• [What is expected]
In the entries that follow, the lines from the one with "Given: Expand the" through the one with "Given: Close the Generate Report dialog" are the ones to write out, exactly and with both ends included. Nothing else should appear.

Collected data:
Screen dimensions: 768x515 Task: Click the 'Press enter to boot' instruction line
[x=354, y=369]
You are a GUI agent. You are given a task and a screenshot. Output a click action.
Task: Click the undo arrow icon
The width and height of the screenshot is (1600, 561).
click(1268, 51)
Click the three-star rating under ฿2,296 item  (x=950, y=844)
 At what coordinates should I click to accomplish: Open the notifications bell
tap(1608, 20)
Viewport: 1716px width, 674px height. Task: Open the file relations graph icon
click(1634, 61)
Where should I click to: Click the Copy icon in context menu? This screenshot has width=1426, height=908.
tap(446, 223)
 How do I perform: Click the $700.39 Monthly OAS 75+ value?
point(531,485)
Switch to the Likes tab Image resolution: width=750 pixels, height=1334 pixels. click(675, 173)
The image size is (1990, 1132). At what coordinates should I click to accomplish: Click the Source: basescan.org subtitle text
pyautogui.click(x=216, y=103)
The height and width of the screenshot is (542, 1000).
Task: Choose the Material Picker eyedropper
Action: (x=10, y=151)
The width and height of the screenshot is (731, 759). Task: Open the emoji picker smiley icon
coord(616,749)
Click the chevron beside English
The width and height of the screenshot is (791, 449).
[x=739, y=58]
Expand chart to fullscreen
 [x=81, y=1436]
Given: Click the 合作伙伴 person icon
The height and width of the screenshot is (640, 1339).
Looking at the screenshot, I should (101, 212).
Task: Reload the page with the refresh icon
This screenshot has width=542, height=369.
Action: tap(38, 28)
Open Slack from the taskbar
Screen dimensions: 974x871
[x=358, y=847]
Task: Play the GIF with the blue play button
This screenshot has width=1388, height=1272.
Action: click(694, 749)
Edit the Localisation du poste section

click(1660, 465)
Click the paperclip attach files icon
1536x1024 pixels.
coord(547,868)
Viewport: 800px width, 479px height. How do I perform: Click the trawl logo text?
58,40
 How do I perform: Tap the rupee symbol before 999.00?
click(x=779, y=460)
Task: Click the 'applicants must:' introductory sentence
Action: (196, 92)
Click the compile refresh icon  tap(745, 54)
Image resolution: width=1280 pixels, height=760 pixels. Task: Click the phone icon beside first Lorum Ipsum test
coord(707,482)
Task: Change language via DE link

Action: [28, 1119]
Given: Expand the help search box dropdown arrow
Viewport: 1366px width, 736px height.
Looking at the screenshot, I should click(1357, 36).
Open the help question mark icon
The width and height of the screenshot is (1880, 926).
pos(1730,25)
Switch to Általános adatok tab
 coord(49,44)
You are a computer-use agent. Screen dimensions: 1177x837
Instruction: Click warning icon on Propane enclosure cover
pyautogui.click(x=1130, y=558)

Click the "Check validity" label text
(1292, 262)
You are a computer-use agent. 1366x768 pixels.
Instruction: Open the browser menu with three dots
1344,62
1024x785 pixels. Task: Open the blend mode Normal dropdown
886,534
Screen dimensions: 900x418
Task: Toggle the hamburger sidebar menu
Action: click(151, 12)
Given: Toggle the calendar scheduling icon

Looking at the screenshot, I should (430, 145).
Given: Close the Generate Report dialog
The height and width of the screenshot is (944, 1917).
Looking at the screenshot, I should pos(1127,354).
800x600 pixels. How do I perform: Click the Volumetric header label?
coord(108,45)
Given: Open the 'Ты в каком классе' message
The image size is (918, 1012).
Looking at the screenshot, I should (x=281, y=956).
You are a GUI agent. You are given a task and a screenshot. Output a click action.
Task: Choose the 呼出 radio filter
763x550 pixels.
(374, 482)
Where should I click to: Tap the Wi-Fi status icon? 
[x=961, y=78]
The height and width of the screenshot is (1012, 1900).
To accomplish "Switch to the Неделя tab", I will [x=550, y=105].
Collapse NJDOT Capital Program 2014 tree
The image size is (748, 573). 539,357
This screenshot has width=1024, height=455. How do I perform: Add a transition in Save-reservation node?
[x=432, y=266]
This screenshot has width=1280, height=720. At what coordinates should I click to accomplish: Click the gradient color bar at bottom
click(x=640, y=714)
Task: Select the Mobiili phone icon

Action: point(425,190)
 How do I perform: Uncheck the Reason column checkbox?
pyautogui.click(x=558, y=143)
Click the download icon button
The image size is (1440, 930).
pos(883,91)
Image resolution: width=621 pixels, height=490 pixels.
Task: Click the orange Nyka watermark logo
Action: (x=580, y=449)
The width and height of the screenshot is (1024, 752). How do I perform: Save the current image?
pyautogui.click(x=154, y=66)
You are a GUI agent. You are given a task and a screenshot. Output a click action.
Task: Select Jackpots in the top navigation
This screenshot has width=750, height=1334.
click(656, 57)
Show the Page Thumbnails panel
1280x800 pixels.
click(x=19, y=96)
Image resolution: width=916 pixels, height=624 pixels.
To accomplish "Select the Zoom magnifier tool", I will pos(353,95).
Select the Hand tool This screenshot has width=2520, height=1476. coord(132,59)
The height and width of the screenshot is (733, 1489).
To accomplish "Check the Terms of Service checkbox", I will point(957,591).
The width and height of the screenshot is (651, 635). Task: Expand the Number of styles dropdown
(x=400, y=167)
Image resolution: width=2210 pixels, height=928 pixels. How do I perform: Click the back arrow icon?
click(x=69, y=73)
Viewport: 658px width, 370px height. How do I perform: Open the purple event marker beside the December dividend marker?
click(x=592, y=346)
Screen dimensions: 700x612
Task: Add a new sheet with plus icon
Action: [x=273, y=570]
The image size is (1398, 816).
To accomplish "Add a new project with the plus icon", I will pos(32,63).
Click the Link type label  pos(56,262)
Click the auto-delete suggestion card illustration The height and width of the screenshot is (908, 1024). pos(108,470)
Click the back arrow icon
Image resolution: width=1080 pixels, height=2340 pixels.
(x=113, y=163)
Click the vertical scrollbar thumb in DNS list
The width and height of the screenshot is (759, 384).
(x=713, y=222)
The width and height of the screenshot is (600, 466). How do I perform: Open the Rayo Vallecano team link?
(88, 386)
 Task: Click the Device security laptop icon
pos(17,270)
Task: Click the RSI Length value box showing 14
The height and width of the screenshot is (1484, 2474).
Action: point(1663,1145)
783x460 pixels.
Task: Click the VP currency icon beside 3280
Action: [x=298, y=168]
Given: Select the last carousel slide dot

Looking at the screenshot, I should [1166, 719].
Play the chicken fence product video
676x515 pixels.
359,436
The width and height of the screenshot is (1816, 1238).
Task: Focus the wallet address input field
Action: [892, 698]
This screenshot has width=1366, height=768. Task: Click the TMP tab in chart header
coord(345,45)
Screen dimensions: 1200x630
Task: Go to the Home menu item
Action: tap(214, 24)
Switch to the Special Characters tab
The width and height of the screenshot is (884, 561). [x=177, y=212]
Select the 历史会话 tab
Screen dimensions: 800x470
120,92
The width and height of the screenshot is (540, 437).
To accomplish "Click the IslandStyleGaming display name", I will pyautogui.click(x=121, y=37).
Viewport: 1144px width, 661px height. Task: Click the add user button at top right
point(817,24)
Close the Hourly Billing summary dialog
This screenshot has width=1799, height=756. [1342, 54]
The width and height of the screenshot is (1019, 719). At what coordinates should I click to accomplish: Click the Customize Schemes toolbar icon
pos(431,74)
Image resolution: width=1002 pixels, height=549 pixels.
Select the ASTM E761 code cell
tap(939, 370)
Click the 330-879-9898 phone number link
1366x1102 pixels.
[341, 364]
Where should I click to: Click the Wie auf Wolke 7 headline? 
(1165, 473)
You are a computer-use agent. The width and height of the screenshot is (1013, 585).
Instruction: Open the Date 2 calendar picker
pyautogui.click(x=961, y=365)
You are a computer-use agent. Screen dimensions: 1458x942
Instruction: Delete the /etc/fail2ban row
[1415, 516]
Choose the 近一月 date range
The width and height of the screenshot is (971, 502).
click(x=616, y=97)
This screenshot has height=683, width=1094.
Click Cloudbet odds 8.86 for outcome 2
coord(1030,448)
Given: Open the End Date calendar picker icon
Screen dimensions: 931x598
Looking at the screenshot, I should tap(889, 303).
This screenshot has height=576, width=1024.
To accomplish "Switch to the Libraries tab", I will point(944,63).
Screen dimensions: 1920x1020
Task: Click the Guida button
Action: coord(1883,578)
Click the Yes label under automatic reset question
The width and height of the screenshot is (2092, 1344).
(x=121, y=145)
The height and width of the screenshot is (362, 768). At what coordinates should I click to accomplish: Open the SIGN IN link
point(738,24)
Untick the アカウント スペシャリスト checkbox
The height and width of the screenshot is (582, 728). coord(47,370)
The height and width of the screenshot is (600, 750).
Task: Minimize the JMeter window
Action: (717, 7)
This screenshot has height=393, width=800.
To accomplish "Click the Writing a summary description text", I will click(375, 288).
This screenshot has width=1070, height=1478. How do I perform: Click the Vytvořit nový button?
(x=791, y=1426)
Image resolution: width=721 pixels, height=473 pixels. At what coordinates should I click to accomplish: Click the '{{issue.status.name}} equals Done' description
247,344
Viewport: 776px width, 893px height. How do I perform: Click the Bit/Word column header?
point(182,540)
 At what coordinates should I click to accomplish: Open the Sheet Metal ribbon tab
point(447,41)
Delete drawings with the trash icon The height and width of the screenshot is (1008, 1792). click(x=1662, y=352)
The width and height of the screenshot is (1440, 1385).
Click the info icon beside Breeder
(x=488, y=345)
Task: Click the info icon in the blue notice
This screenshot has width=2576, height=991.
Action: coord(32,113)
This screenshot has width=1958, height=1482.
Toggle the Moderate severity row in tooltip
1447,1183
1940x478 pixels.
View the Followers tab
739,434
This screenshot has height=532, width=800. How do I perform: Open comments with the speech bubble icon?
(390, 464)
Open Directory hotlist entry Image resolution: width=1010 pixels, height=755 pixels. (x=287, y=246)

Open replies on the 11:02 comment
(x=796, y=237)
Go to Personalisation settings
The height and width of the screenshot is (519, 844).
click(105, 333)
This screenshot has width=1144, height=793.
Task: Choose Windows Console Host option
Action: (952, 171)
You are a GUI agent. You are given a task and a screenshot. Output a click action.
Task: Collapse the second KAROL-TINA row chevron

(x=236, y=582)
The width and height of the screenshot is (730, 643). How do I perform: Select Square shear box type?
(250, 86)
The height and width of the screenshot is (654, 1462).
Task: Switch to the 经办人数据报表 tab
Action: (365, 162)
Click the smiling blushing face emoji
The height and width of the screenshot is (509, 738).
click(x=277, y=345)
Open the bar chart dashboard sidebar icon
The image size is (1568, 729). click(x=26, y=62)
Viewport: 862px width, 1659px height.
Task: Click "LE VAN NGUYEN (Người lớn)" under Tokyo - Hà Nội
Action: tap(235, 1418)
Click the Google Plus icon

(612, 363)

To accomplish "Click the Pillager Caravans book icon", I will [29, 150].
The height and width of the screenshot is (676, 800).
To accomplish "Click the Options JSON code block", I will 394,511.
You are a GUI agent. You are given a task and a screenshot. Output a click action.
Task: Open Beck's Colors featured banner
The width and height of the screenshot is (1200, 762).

• [Task answer]
Given: Expand the help search box dropdown arrow
Viewport: 1366px width, 736px height.
Looking at the screenshot, I should click(1357, 36).
Open the help question mark icon
The width and height of the screenshot is (1880, 926).
pos(1730,25)
Switch to Általános adatok tab
 coord(49,44)
You are a computer-use agent. Screen dimensions: 1177x837
Instruction: Click warning icon on Propane enclosure cover
pyautogui.click(x=1130, y=558)

Click the "Check validity" label text
(1292, 262)
You are a computer-use agent. 1366x768 pixels.
Instruction: Open the browser menu with three dots
1344,62
1024x785 pixels. Task: Open the blend mode Normal dropdown
886,534
Screen dimensions: 900x418
Task: Toggle the hamburger sidebar menu
Action: click(151, 12)
Given: Toggle the calendar scheduling icon

Looking at the screenshot, I should (430, 145).
Given: Close the Generate Report dialog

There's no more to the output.